С переноской на животе и бутылочкой в руке я тихо подкралась к двери, прислушалась. Андрей обычно предупреждал, во сколько придёт, появлялся минута в минуту. Смесь еще не остыла до нужной температуры, я бесшумно переворачивала бутылочку, напрягая слух. Соседка? Мама? Кто-то чужой? Если чужой, то быстро уйдёт.
Звонок прогремел прямо над нами, Машенька вздрогнула, заплакала. Моя девочка испугалась, к тому же давно хотела кушать, я и так запаздывала.
— Юля, нам надо поговорить!
Сердце скакнуло в груди, затрясло от звука его голоса. Товарищ порублёвый! С ним нельзя вступать в разговор, он затуманит ум со счёта раз.
— Не верь этому типу, ты никому не нужна кроме меня. Я люблю тебя. У нас есть дочь. Открой мне, спокойно всё обсудим. Мы же семья.
Стальная дверь, которую установила бабушка, насмотревшись ужастиков их телевизора, надёжно защищала меня. Он не прорвётся, если сама не открою.
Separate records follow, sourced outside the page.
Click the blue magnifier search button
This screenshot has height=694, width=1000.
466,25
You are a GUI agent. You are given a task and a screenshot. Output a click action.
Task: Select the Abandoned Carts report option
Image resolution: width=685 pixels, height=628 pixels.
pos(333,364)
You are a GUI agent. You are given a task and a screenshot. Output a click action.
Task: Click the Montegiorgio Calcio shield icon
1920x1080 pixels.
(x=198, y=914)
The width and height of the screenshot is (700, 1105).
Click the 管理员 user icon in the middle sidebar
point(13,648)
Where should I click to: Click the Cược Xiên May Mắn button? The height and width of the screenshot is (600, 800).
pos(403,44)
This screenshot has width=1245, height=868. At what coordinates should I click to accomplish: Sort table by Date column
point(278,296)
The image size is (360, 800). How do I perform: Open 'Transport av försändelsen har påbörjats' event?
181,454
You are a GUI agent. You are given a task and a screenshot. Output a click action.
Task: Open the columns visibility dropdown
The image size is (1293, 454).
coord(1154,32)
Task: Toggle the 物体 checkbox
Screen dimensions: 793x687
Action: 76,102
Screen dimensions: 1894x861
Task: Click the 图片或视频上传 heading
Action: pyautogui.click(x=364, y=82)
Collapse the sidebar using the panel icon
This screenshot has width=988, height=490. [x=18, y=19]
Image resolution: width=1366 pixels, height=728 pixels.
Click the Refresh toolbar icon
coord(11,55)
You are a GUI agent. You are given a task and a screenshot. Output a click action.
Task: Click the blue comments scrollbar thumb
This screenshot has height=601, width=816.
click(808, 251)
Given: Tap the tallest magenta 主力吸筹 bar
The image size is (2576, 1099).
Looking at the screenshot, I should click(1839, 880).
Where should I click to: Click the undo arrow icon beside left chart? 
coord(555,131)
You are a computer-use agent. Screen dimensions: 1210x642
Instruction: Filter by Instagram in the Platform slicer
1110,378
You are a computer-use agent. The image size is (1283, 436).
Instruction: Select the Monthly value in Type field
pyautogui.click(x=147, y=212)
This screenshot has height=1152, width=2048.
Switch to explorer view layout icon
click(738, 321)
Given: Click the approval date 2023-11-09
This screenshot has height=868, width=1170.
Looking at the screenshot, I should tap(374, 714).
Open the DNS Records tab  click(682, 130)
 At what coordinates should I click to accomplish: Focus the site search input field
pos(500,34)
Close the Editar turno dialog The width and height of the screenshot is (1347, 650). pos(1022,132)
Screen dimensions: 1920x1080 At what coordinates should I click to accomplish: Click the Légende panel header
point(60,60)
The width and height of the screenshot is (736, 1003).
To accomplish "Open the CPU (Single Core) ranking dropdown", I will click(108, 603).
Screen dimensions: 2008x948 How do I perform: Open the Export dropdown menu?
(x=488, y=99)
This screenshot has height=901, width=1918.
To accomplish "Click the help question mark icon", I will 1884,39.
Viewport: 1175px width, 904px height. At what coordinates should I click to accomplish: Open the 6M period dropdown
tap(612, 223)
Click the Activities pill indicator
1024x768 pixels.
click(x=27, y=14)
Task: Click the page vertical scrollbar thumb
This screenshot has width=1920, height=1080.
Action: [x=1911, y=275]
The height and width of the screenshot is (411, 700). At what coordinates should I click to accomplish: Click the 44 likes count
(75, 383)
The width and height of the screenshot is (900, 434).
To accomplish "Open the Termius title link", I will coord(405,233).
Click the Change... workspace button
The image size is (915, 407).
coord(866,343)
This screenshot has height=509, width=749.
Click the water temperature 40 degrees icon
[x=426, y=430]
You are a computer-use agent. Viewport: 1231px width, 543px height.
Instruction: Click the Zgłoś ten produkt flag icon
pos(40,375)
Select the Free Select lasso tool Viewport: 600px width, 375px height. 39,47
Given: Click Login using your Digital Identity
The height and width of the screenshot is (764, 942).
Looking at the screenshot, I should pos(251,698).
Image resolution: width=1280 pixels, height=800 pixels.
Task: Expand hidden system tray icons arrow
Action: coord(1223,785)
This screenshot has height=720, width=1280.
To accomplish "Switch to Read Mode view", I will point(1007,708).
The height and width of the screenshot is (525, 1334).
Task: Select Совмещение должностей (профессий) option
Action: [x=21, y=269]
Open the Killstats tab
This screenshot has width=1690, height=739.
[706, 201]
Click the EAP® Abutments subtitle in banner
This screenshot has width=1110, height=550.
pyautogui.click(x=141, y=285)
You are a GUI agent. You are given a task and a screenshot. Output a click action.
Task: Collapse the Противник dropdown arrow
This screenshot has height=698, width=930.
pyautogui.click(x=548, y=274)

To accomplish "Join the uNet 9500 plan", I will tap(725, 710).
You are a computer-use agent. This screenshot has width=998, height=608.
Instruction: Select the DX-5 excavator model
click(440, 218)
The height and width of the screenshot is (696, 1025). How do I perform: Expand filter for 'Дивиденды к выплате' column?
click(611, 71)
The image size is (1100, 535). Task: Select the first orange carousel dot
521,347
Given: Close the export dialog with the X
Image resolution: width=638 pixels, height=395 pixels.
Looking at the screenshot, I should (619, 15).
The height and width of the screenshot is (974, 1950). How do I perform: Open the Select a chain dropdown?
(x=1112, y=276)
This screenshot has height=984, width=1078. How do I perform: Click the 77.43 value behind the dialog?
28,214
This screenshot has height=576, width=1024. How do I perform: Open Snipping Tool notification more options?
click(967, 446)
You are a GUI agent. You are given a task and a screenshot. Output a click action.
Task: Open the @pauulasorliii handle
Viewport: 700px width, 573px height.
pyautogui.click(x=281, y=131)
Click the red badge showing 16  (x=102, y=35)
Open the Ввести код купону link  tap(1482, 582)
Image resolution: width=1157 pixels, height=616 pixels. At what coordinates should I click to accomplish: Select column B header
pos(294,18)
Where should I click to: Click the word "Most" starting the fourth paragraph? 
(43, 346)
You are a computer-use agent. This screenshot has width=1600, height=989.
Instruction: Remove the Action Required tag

— Юля, любимая, я тебя не обижу. Ты сама меня спровоцировала. Башка отключилась, как увидел тебя с этим ублюдком.
Лоб покрылся липким потом, закружилась голова, в горле пересохло. Липкая паутина слов, проникала в мозг, парализуя тело. Самое ужасное, что моя рука потянулась к замку. Маша пронзительно заплакала. Что я творю!
Отступая спиной, я тяжело дышала, словно пробежала стометровку. Вцепившись руками в дочь, я повернулась, зашла в кухню, открыла холодную воду, подставив под неё бутылочку.
— Сейчас, сейчас дам покушать.
Машенька кричала, звонок, кажется, разрывал перепонки. Зверь почувствовал, что добыча ускользает. Руки тряслись, когда я закрутила соску, дала малышке бутылочку и обессиленно опустилась на стул. Машенька сквозь обиженные всхлипы сосала смесь, словно считывая мой страх.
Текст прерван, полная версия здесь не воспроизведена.